* Problem to solve
Print all entries precisely as they are written.

Entries taken from a collection
______

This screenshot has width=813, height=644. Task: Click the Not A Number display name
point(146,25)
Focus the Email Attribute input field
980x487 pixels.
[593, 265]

______

* Completed task
This screenshot has width=813, height=644. Task: Click the Not A Number display name
point(146,25)
Focus the Email Attribute input field
980x487 pixels.
[593, 265]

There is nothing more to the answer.